Southern contempla la inversión de unos 1400 millones de dólares para la construcción de Tía María, cuya producción estimada es de 120 mil toneladas métricas anuales de cátodos de cobre a partir del inicio de sus operaciones.


Humala descartó ayer que el Ejecutivo vaya a cancelar el proyecto de manera unilateral, porque consideró que su país se arriesga a ser denunciado ante los tribunales internacionales. "Demando a la empresa a cargo del proyecto minero Tía María a que manifieste su voluntad y ejecute acciones concretas para generar las bases del entendimiento requeridas para lograr la paz social y el desarrollo", dijo Humala en un mensaje televisado. En su mensaje el presidente descartó la suspensión del proyecto.

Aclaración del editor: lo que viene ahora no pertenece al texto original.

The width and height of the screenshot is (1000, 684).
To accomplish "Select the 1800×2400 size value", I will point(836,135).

"No se puede suspender lo que no se ha iniciado", dijo, recordando que Tía María aún no ha empezado a construirse, pero que se espera entre en operación en 2017. "El Estado no puede adoptar una decisión unilateral que no esté regida por el marco de la ley, porque una decisión arbitraria lo expondría a demandas internacionales por incumplimiento", agregó, para luego dejar el balón en territorio de Southern.

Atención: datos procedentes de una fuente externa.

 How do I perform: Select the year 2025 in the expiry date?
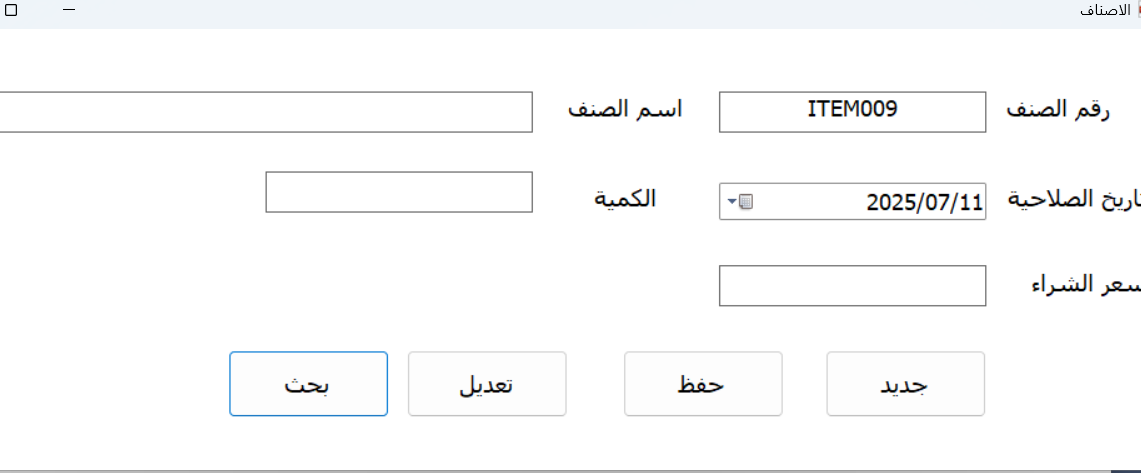click(x=889, y=201)
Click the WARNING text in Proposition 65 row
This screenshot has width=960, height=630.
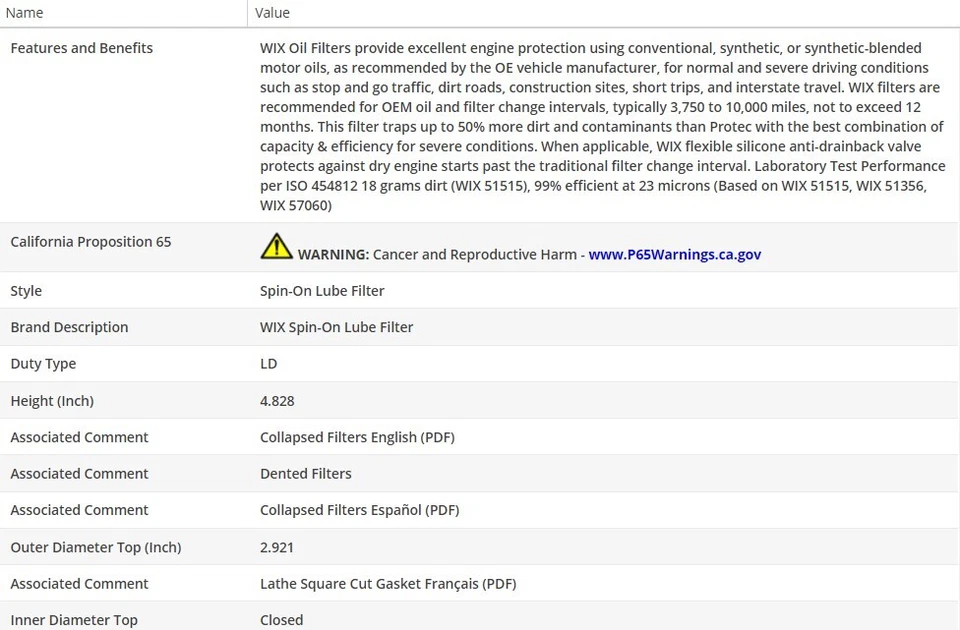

La compañía acusó inmediato recibo del mensaje, y a través de un comunicado, hizo un llamado a la paz y pidió una "pausa" para buscar soluciones al conflicto. "Le solicitamos el tiempo y las facilidades necesarias para poder socializar el proyecto y despejar todas las dudas existentes en los próximos 60 días", dijo el presidente ejecutivo de Southern Perú, Oscar González Rocha, en el documento. En Perú, segundo mayor productor mundial de cobre, la minería es clave para su crecimiento económico.

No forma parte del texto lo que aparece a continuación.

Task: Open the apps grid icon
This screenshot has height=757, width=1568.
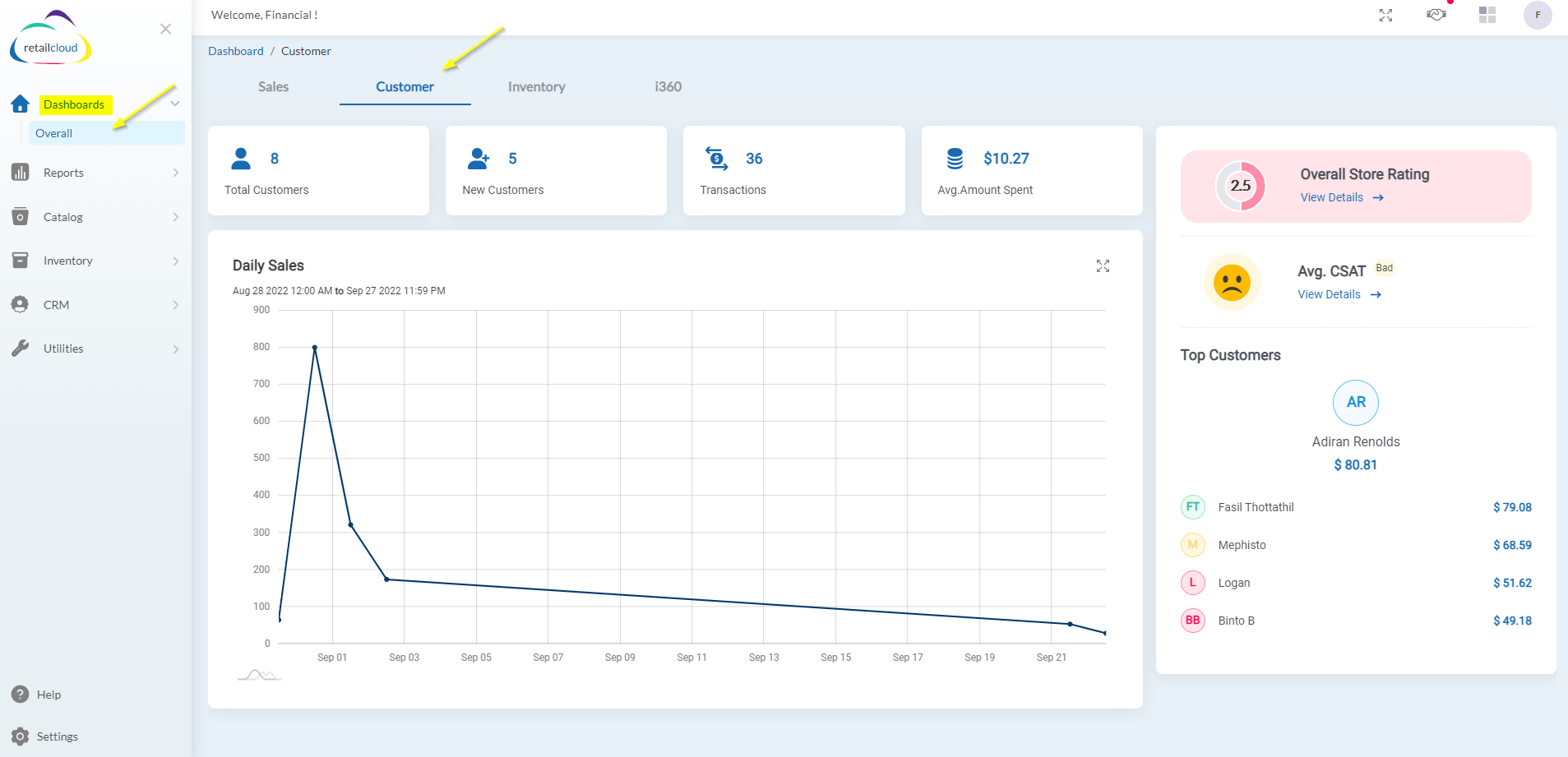Action: (1487, 15)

En su mensaje del jueves, Humala reiteró que Tía María "cumple con los requisitos exigidos por la ley", pero estas explicaciones no han sido suficientes para los pobladores, que se oponen al proyecto valuado en 1400 millones de dólares. Humala aseguró que el envío de tropas policiales y militares a la zona en conflicto no es para defender "intereses individuales o de una empresa en particular, sino el estado de derecho, la estabilidad jurídica, el marco legal del país y las condiciones para la buena convivencia".


Para ayudar en la contención de las protestas, el gobierno envió a Islay el pasado sábado un contingente de las fuerzas armadas, mientras evalúa la posibilidad de decretar el estado de emergencia que permitiría a los militares tomar el control de la zona. "La gente estaba esperando que se suspenda el proyecto (...). No sé qué va a pasar en Arequipa (...). En estas condiciones, que han causado tanto sufrimiento material y físico, este proyecto ya no va, está muerto", dijo por su parte el dirigente del movimiento ambientalista Tierra y Libertad, a Canal N.


Las protestas contra la industria de extracción de recursos naturales se han intensificado en Perú a un año de las elecciones generales.


Según la Defensoría del Pueblo, hasta marzo se contabilizaron 211 conflictos sociales. De éstos, casi el 67 por ciento son socioambientales.


El llamado al entendimiento por parte del presidente ocurre en momentos en que un importante dirigente vinculado con las violentas protestas contra Tía María fue detenido. Se trata de Pepe Julio Gutiérrez, presidente del Frente de Defensa del Valle del Tambo, acusado de extorsión, resistencia a la autoridad y asociación ilícita para delinquir.


Según la denuncia, Gutiérrez habría pedido dinero para poner fin a las protestas contra el proyecto que iniciaron el 23 de marzo y han dejado a la fecha dos civiles y un policía muerto, decenas de heridos y daños. La denuncia se sustenta en una grabación de una conversación.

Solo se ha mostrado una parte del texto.